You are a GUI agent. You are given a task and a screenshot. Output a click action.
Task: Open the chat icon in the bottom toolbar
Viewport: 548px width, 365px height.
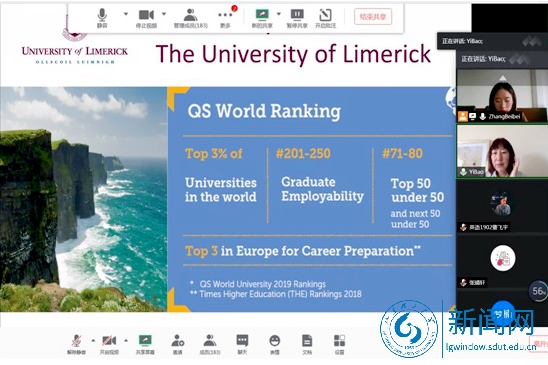click(x=242, y=344)
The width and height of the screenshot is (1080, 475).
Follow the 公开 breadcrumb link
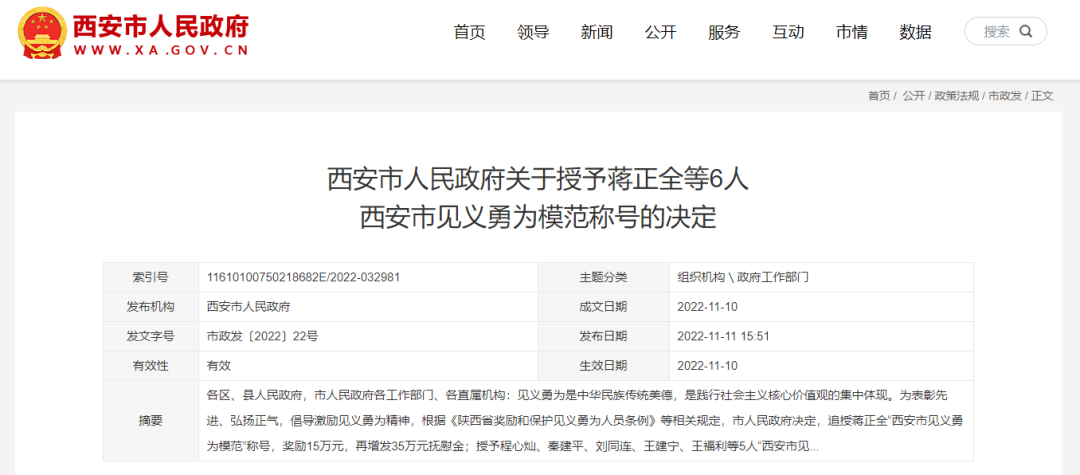913,96
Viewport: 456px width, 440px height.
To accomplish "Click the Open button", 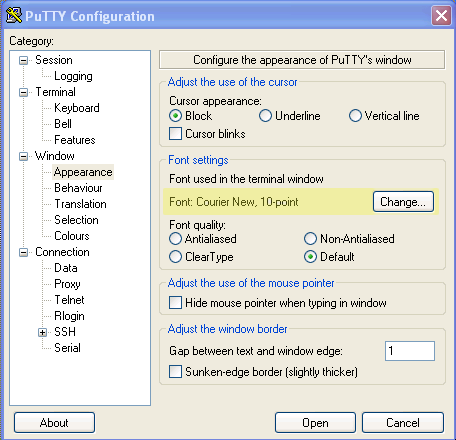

Exercise details — For every record above, repeat the text exactly and omit any picture.

Response to the exercise —
You are a GUI agent. You are given a task and a screenshot. Output a click action.
Task: Open the chat icon in the bottom toolbar
Viewport: 548px width, 365px height.
click(x=242, y=344)
The width and height of the screenshot is (1080, 475).
Follow the 公开 breadcrumb link
913,96
Viewport: 456px width, 440px height.
To accomplish "Click the Open button", 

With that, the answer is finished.